Trinkwasserbrunnen Wachtberg
Trinkwasserbrunnen als Klimaanpassung in Wachtberg gefordert
Wachtberg. Die extremen Hitzeperioden in diesem Jahr, die sich infolge des eingetretenen Klimawandels wohl dauerhaft einstellen dürften, haben die Wachtberger Parents for Future erneut auf den Plan gerufen. Nach drei Jahren verwaltungsinternem Stillstand mahnen sie die Wiederbelebung eines dort offensichtlich versandeten Bürgerantrags an. Danach wurde angeregt, in zentralen Orten, namentlich auf dem Vorplatz des Henseler Hofs in Niederbachem, Trinkwasserbrunnen für die Bevölkerung aufzustellen.
Die Sommermonate dieses Jahres werden statistisch weltweit die mit den heißesten Temperaturen seit Beginn der Wetteraufzeichnungen werden. Unter Verweis auf die weiteren globalen Entwicklungstendenzen, die bei der Hitze von noch höheren Temperaturen im Sommer und auch längeren Dauern und größeren Häufigkeiten von Hitzeperioden ausgehen, wurde bereits im Sommer 2023 ein Bürgerantrag, den die Wachtberger Parents for Future unterstützten, bei der Gemeinde Wachtberg eingereicht. Darin wurden im Zuge der Klimawandelanpassung in Wachtberg schützende und präventive Maßnahmen vorgeschlagen.

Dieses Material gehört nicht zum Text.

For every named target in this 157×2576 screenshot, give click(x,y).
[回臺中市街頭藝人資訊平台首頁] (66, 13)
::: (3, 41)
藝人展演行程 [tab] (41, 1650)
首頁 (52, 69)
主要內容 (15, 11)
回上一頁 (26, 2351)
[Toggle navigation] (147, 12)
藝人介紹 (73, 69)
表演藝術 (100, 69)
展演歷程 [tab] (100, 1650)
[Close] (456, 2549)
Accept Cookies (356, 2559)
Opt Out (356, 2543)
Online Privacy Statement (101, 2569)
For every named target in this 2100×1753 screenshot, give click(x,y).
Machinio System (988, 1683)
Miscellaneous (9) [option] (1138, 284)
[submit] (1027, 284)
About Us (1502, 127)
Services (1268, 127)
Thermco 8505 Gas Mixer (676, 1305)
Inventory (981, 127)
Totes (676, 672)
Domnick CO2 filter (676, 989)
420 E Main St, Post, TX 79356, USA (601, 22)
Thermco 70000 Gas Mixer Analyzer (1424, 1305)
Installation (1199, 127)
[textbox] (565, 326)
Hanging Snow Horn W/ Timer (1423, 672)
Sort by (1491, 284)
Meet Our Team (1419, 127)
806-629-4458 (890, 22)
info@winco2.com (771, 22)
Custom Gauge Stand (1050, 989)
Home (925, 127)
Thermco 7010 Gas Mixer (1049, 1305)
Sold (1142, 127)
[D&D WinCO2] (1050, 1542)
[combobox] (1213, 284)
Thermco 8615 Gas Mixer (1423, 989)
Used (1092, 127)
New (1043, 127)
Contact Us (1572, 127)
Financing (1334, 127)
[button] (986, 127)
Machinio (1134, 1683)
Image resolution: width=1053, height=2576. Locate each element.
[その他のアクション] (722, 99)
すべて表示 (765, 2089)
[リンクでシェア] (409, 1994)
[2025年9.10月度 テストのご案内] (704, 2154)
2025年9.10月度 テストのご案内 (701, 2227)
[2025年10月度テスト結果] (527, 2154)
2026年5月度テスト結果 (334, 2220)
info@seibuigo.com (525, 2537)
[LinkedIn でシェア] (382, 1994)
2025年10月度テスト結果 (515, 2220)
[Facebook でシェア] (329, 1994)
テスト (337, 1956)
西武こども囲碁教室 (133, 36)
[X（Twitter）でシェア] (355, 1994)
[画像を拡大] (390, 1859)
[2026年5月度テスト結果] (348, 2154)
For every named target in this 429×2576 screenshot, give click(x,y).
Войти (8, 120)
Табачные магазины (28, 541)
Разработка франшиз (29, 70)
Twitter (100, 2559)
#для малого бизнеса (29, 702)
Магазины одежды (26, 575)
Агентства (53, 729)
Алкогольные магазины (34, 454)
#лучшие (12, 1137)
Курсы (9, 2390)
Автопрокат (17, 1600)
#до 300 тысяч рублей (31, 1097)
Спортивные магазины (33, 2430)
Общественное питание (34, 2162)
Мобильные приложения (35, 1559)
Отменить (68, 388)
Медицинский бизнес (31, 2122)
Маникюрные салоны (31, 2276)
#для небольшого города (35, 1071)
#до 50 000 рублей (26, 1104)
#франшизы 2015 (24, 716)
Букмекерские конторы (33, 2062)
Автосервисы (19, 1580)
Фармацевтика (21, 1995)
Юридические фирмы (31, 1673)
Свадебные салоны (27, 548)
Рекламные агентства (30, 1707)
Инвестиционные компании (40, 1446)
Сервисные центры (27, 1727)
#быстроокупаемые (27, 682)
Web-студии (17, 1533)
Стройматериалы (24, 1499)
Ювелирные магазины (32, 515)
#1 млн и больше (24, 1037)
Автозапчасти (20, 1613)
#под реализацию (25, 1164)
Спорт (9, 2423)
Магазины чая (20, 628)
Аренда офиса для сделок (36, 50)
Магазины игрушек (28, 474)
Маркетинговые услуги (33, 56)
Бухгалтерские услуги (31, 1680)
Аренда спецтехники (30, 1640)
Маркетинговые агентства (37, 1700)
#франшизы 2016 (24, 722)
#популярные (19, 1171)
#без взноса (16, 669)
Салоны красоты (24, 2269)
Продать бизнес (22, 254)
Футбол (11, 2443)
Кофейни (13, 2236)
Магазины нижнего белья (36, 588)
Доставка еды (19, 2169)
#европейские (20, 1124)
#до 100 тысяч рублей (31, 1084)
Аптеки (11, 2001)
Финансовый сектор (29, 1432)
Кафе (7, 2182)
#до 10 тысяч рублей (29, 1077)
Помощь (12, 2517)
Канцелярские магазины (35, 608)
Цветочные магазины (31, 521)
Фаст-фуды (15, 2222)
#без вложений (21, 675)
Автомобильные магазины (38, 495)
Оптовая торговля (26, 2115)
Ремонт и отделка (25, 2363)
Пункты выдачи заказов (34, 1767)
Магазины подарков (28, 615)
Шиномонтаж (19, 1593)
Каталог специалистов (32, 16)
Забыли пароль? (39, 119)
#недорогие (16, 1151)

In diesem Bürgerantrag wurden öffentliche Trinkwasserbrunnen angeregt, die an zentralen Stellen in den Wachtberger Ortsteilen errichtet werden sollten, um die fußläufige Bevölkerung im Bedarfsfall kostenlos und punktuell mit Trinkwasser zu versorgen.
Trinkwasserbrunnen können überlebenswichtige Funktionen wahrnehmen
„Trinkwasser ist bei extremen Hitzetagen das wichtigste Gut für Menschen, insbesondere für Senioren und vulnerable Bevölkerungsgruppen. Ein zu wenig kann für Menschen zu lebensbedrohlichen Situationen führen“, heißt es in einer Pressemitteilung der Parents. Die überlebenswichtige Bedeutung solcher Trinkwasserbrunnen könne durchaus mit dem Vorhalten von Defibrillatoren verglichen werden, die bereits im Rathaus und in Schulen vorgehalten werden. Trinkwasserbrunnen wären ein wichtiger Schritt, unaufschiebbare Klimaanpassungsmaßnahmen umzusetzen.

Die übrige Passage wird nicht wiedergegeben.